## Aim of the task
Rewrite each of the rows below, swapping "GUI agent" for "interface agent" and leaving everything else as it is.

## Available records
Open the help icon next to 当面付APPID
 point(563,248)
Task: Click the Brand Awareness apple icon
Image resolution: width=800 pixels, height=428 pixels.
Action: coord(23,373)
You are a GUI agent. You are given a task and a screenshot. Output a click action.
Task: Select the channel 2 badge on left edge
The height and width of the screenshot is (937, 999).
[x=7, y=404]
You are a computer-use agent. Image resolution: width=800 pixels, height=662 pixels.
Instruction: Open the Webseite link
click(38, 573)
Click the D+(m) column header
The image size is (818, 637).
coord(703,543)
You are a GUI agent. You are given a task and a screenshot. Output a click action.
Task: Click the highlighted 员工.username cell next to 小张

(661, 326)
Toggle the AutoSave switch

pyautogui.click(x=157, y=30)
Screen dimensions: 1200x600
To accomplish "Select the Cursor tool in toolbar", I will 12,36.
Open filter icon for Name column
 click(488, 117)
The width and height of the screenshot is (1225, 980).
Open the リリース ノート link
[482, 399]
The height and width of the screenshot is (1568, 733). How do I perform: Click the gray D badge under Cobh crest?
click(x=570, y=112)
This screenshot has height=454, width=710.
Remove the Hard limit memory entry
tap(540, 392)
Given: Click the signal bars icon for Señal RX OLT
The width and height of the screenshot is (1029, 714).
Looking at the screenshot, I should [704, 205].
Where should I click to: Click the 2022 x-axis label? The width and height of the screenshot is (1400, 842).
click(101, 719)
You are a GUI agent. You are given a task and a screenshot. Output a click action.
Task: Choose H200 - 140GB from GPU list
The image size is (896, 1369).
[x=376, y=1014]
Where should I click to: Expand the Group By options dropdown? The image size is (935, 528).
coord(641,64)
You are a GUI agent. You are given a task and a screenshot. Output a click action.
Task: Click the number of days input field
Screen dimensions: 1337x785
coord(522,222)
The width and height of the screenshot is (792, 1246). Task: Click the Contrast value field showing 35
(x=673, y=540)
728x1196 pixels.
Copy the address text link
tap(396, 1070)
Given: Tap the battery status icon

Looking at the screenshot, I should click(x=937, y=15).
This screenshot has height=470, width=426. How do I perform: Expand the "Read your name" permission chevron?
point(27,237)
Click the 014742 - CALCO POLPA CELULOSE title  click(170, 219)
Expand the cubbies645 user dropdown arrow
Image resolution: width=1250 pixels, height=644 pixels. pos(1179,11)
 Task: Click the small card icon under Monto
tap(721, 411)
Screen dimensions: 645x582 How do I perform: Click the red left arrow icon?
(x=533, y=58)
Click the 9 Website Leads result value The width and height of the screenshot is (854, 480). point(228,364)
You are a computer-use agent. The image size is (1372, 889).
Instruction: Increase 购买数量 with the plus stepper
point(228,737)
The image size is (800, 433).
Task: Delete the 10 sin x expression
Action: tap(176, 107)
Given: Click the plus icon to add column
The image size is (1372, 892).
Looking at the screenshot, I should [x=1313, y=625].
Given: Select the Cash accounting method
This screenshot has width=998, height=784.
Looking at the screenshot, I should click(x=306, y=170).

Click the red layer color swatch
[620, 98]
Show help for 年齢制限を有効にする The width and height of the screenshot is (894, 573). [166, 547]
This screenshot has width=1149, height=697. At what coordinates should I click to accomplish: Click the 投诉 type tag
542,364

## Answer for the task
Open the help icon next to 当面付APPID
 point(563,248)
Task: Click the Brand Awareness apple icon
Image resolution: width=800 pixels, height=428 pixels.
Action: coord(23,373)
You are a interface agent. You are given a task and a screenshot. Output a click action.
Task: Select the channel 2 badge on left edge
The height and width of the screenshot is (937, 999).
[x=7, y=404]
You are a computer-use agent. Image resolution: width=800 pixels, height=662 pixels.
Instruction: Open the Webseite link
click(38, 573)
Click the D+(m) column header
The image size is (818, 637).
coord(703,543)
You are a interface agent. You are given a task and a screenshot. Output a click action.
Task: Click the highlighted 员工.username cell next to 小张

(661, 326)
Toggle the AutoSave switch

pyautogui.click(x=157, y=30)
Screen dimensions: 1200x600
To accomplish "Select the Cursor tool in toolbar", I will 12,36.
Open filter icon for Name column
 click(488, 117)
The width and height of the screenshot is (1225, 980).
Open the リリース ノート link
[482, 399]
The height and width of the screenshot is (1568, 733). How do I perform: Click the gray D badge under Cobh crest?
click(x=570, y=112)
This screenshot has height=454, width=710.
Remove the Hard limit memory entry
tap(540, 392)
Given: Click the signal bars icon for Señal RX OLT
The width and height of the screenshot is (1029, 714).
Looking at the screenshot, I should [704, 205].
Where should I click to: Click the 2022 x-axis label? The width and height of the screenshot is (1400, 842).
click(101, 719)
You are a interface agent. You are given a task and a screenshot. Output a click action.
Task: Choose H200 - 140GB from GPU list
The image size is (896, 1369).
[x=376, y=1014]
Where should I click to: Expand the Group By options dropdown? The image size is (935, 528).
coord(641,64)
You are a interface agent. You are given a task and a screenshot. Output a click action.
Task: Click the number of days input field
Screen dimensions: 1337x785
coord(522,222)
The width and height of the screenshot is (792, 1246). Task: Click the Contrast value field showing 35
(x=673, y=540)
728x1196 pixels.
Copy the address text link
tap(396, 1070)
Given: Tap the battery status icon

Looking at the screenshot, I should click(x=937, y=15).
This screenshot has height=470, width=426. How do I perform: Expand the "Read your name" permission chevron?
point(27,237)
Click the 014742 - CALCO POLPA CELULOSE title  click(170, 219)
Expand the cubbies645 user dropdown arrow
Image resolution: width=1250 pixels, height=644 pixels. pos(1179,11)
 Task: Click the small card icon under Monto
tap(721, 411)
Screen dimensions: 645x582 How do I perform: Click the red left arrow icon?
(x=533, y=58)
Click the 9 Website Leads result value The width and height of the screenshot is (854, 480). point(228,364)
You are a computer-use agent. The image size is (1372, 889).
Instruction: Increase 购买数量 with the plus stepper
point(228,737)
The image size is (800, 433).
Task: Delete the 10 sin x expression
Action: tap(176, 107)
Given: Click the plus icon to add column
The image size is (1372, 892).
Looking at the screenshot, I should [x=1313, y=625].
Given: Select the Cash accounting method
This screenshot has width=998, height=784.
Looking at the screenshot, I should click(x=306, y=170).

Click the red layer color swatch
[620, 98]
Show help for 年齢制限を有効にする The width and height of the screenshot is (894, 573). [166, 547]
This screenshot has width=1149, height=697. At what coordinates should I click to accomplish: Click the 投诉 type tag
542,364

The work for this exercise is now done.